Dass die Hausarbeit tatsächlich nicht allein von der Hausfrau ausgeübt wurde, wird auch in einem anderen Zitat wunderbar deutlich. Es geht um das Paderborner Kaffeeverbot (gegen das die Paderborner, ganz gegen ihren Ruf, später um den Dom lärmend heftigst protestiert haben).* Angesprochen sind im Verbot: „Ein gemeiner Bürger oder Bauer oder ein anderer von seiner Hand-Arbeit lebender Eingesessener, worunter auch alle Rathsverwandten, Pedellen, Gerichtsdiener, Unterofficiers, Soldaten, Zunft- und Gildegenossen, Wirthsleute, Handwerker und Livree Bediente begriffen werden, oder deren Ehefrauen und Kinder …“ Es folgt die Strafe, die all diesen Menschen droht, wenn sie beim Kaffeetrinken erwischt werden. Sie beträgt 5 Reichsthaler. Aber das ist der Drohung noch nicht genug: „mithin wird sich ein jeder Hausherr und Hausfrau zu hüten wissen, daß sie ihren Domestiquen, Dienstbotten, insonderheit ihren Wäscherinnen, Büglerinnen und anderen Arbeitsleuten keinen Kaffee mehr reichen lassen …“
Paderbornisches Intelligenzblatt, 29. März 1777
https://zeitpunkt.nrw/ulbms/periodical/zoom/4925835
Domestiken, Dienstboten, Wäscherinnen, Büglerinnen – und andere Arbeitsleute. Im 18. Jahrhundert ist also – und das wahrscheinlich in weiten Kreisen – die Hausarbeit zumindest nicht unbezahlt. Und mindestens bis in die erste Hälfte des 20. Jahrhunderts arbeiteten die Töchter, die auf dem Dorf und auf den Höfen noch nicht verheiratet waren, als Mägde bei anderen Leuten auch selbigen Standes. Meine Großmutter und ihre Schwestern, geboren um die Jahrhundertwende zum 20. Jahrhundert, gingen allesamt in Stellung. Um dort die Care-Arbeit zu erledigen. Bezahlt.

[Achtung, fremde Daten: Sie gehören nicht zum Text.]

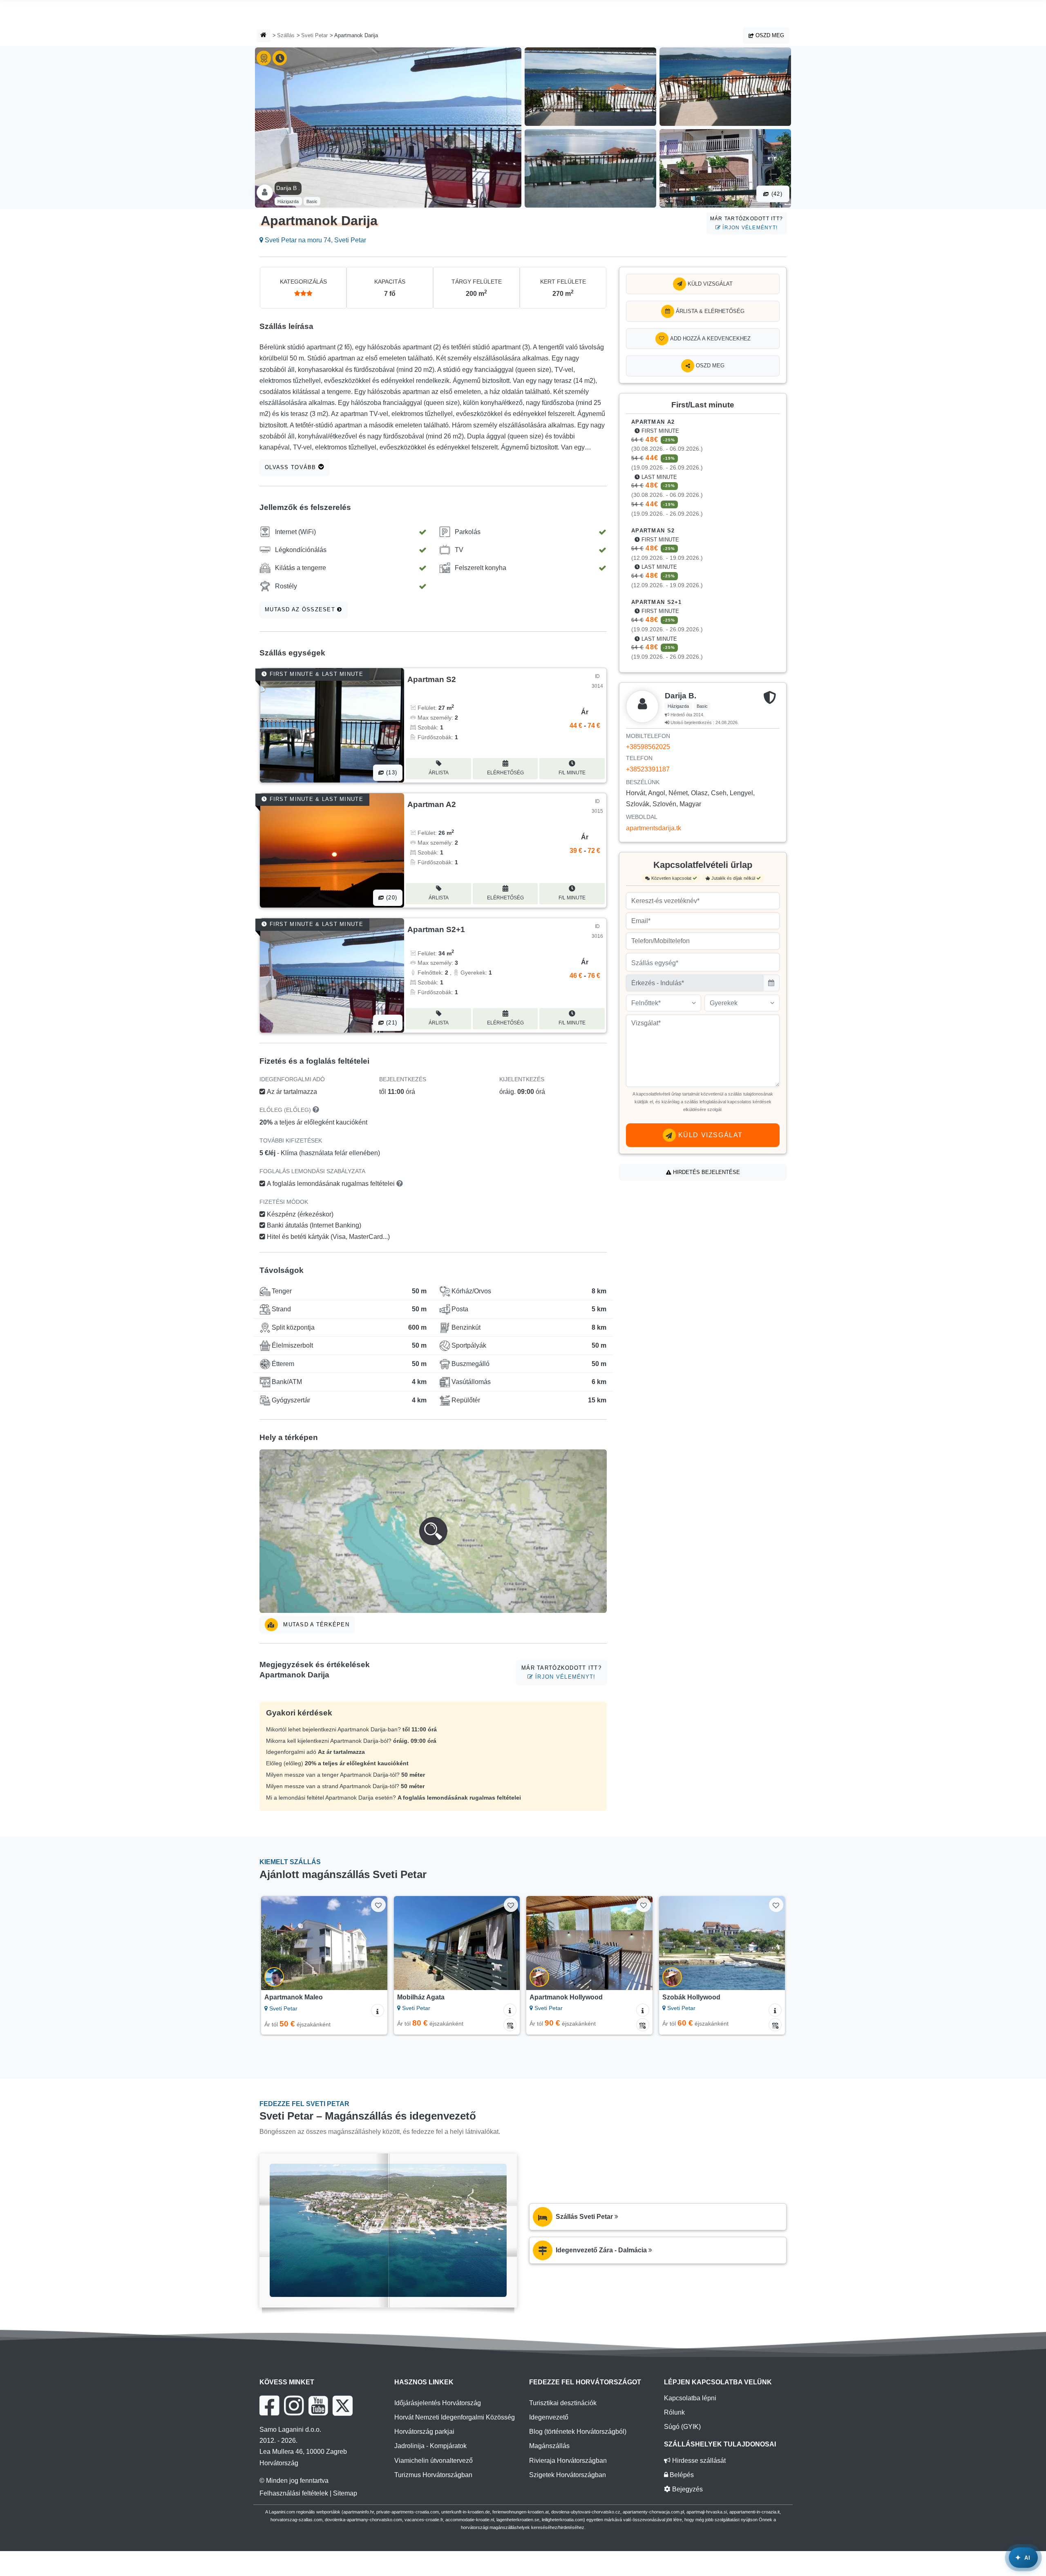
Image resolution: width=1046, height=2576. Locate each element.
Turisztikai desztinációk (563, 2402)
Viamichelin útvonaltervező (433, 2460)
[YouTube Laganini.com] (318, 2405)
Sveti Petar (314, 35)
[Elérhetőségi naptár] (509, 2024)
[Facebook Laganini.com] (269, 2405)
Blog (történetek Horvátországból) (577, 2431)
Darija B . (288, 188)
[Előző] (275, 1943)
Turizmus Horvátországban (433, 2474)
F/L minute (572, 773)
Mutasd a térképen (315, 1624)
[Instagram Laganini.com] (294, 2405)
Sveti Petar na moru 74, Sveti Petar (314, 240)
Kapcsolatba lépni (690, 2398)
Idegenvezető (548, 2417)
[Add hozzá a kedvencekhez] (378, 1905)
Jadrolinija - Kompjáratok (430, 2445)
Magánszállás (549, 2445)
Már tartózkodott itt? (746, 223)
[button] (433, 1531)
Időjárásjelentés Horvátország (437, 2402)
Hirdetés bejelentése (705, 1172)
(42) (775, 194)
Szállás (286, 35)
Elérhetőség (505, 773)
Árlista (439, 773)
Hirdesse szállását (698, 2460)
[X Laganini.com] (343, 2405)
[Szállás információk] (377, 2010)
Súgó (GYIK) (682, 2426)
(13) (390, 772)
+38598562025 (648, 746)
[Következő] (373, 1943)
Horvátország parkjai (424, 2431)
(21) (390, 1023)
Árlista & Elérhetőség (709, 311)
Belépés (681, 2474)
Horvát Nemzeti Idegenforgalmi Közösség (454, 2417)
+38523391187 (648, 769)
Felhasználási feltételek (293, 2493)
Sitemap (345, 2493)
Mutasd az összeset (301, 609)
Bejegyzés (687, 2489)
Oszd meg (769, 35)
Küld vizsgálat (709, 284)
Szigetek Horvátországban (567, 2474)
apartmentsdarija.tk (653, 828)
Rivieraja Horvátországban (568, 2460)
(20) (390, 897)
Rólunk (674, 2412)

Dass das schwer war, keine Frage. Die Großtante hat’s bezeugt. Der Arbeitstag begann oft um 5 und endete genauso oft spät. Und ja: Unter feministischen Fortschritt können wir diese Form der Care-Arbeit auch nicht verbuchen. Wohl aber könnte die Erkenntnis von Bedeutung sein, dass es nicht immer die allein die Hausfrauen waren, die die Arbeit am Bügeleisen, Herd und Waschtrog erledigten.
Hier noch eine schöne Zeitungsannonce aus dem Münsterschen Intelligenzblatt vom 18.01.1791:
„Es wird von einer Herrschaft ein Hausknecht in Dienste verlangt, der besonders gut in der Küche zur Hand gehen kann und sonstige vorkommende Hausarbeiten zu verrichten imstande ist.“
https://zeitpunkt.nrw/ulbms/periodical/zoom/4391443?query=hausarbeit
Doch auch wenn der Hausknecht früher wie selbstverständlich in der Küche zur Hand ging: Der Abwasch wird damit wohl kaum gemeint gewesen sein. Auch die „zweite Welle“ der Frauenbewegung hat daran nicht wirklich viel ändern können. In einem Artikel vom 28.11.1969 fragt Gabriele Schäfer in der Überschrift der Honnefer Zeitung: „Ist die Hausfrau nichts mehr wert?“ Sie trägt zusammen, was geltendes Image aus Vergangenheit und Gegenwart zu sein scheint, um dann wacker für die Berufung als Hausfrau einzutreten:
„Da das Schicksal der Hausfrau früher oder später jeder Frau einmal blüht, sollten die jungen Frauen versuchen, ihrem neuen Beruf die besten Seiten abzugewinnen, nämlich die Selbstständigkeit und die relativ große Freiheit. Und die Ehemänner sollten ihren Frauen die Hausarbeit zusätzlich durch ein großzügiges Taschengeld schmackhaft machen. Der Beruf der Hausfrau muss wieder aufgewertet werden.“
https://zeitpunkt.nrw/ulbbn/periodical/zoom/4347559
Autorin Gabriele Schaefer hat, so die Quer-Recherche im Zeitungsportal, mindestens von 1963 bis 1970 auf und mit der Seite „Die Welt der Frau“ in der Honnefer Volkszeitung ihr Geld verdient. Ob sie von ihrem Mann ein Taschengeld für den Haushalt erhalten hat, lässt sich leider nicht herausfinden.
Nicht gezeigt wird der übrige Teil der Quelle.